In the entries below, find the line with "1280x720 pixels. How" and the line with "Image resolution: width=1387". Reproduce those two lines and every line between them exactly, and nothing more.

Collected data entries

--

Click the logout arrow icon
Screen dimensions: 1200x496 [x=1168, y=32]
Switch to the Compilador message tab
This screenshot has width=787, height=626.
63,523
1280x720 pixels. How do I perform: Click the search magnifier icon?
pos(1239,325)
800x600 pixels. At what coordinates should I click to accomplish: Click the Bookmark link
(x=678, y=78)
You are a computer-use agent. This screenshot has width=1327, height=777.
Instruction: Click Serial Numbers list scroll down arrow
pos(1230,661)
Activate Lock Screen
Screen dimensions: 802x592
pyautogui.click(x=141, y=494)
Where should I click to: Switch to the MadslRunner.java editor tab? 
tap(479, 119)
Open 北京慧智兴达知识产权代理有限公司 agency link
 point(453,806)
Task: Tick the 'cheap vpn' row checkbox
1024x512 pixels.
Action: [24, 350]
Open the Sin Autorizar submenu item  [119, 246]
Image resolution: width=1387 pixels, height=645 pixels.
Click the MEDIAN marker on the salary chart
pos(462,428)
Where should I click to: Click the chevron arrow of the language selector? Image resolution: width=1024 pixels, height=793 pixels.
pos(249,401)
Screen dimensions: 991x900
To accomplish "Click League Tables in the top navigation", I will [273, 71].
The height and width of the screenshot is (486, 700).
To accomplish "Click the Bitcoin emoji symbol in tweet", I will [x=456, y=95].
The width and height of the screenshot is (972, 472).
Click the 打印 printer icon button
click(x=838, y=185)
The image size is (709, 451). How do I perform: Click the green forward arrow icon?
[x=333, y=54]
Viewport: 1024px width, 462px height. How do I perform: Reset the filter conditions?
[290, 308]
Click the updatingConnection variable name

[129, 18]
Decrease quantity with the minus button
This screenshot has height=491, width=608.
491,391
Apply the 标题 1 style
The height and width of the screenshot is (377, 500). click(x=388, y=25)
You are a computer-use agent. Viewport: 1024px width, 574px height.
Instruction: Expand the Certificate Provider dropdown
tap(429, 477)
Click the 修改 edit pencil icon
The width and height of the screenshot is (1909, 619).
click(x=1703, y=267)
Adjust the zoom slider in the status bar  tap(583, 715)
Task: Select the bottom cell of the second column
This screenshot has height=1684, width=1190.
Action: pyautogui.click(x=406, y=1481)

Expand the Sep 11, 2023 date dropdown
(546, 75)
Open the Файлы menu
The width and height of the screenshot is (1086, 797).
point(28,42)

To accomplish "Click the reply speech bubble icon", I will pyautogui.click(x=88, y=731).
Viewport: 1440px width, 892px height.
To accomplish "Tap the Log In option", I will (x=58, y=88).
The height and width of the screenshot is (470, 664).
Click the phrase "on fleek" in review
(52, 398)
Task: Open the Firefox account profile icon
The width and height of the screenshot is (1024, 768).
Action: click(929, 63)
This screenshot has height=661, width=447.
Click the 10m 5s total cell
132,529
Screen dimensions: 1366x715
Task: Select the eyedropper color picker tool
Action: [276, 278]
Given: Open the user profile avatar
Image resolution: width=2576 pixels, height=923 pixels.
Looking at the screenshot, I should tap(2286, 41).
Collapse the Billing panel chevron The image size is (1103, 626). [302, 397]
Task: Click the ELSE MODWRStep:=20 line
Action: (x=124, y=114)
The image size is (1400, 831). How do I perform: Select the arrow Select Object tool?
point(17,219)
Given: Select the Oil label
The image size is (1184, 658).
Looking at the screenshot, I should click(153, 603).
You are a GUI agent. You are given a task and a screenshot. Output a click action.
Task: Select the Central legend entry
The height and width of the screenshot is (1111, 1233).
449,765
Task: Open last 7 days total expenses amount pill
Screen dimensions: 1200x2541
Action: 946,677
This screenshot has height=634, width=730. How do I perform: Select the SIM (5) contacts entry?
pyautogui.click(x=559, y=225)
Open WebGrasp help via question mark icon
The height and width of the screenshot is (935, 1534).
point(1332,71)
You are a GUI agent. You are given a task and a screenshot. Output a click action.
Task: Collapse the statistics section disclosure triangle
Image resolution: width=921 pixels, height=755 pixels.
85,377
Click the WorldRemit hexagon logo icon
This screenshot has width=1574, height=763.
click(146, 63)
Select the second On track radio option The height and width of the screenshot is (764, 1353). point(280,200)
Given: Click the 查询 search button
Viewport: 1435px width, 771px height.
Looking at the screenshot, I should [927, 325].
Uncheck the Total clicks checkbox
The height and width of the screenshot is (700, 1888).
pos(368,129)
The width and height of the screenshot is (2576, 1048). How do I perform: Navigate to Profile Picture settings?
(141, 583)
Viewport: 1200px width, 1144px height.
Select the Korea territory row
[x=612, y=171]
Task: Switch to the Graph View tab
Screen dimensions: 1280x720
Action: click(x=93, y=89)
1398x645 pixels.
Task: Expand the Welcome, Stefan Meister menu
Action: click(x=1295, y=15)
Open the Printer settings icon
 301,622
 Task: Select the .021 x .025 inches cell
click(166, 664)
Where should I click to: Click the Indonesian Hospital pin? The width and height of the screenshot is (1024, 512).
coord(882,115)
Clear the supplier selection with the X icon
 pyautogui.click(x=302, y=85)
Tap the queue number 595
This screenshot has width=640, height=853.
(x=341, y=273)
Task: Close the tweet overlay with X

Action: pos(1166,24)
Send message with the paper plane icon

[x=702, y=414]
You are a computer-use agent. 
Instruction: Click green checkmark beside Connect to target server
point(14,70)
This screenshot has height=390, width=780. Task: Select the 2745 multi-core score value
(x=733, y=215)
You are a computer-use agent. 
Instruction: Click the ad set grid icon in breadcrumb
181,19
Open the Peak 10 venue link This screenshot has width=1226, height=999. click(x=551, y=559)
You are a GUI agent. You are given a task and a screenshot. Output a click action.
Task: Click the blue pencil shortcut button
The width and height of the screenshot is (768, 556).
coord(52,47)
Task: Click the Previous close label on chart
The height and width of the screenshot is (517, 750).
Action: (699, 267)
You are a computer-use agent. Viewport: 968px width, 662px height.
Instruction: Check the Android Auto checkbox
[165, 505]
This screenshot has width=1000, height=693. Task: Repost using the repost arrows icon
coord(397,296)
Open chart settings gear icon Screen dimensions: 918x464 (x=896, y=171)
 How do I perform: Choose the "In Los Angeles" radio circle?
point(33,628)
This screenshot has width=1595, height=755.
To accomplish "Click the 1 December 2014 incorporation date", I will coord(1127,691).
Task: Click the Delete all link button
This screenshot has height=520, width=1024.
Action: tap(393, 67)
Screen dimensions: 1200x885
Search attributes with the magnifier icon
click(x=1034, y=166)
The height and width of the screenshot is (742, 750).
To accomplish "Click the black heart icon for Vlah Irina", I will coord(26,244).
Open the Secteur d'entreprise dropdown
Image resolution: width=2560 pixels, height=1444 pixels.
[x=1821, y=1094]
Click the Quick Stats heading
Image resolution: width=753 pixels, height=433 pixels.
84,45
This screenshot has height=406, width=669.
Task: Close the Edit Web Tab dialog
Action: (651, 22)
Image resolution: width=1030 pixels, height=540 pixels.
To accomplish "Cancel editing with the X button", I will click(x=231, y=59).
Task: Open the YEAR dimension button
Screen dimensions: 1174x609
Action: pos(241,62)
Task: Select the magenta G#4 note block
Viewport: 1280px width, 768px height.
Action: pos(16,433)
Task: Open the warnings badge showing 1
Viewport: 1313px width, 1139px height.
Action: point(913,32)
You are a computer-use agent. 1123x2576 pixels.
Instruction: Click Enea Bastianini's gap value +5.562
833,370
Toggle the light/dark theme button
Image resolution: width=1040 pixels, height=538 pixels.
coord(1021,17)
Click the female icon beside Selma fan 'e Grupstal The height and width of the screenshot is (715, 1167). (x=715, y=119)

--

PROBLEM SOLUTION:
1280x720 pixels. How do I perform: Click the search magnifier icon?
pos(1239,325)
800x600 pixels. At what coordinates should I click to accomplish: Click the Bookmark link
(x=678, y=78)
You are a computer-use agent. This screenshot has width=1327, height=777.
Instruction: Click Serial Numbers list scroll down arrow
pos(1230,661)
Activate Lock Screen
Screen dimensions: 802x592
pyautogui.click(x=141, y=494)
Where should I click to: Switch to the MadslRunner.java editor tab? 
tap(479, 119)
Open 北京慧智兴达知识产权代理有限公司 agency link
 point(453,806)
Task: Tick the 'cheap vpn' row checkbox
1024x512 pixels.
Action: [24, 350]
Open the Sin Autorizar submenu item  [119, 246]
Image resolution: width=1387 pixels, height=645 pixels.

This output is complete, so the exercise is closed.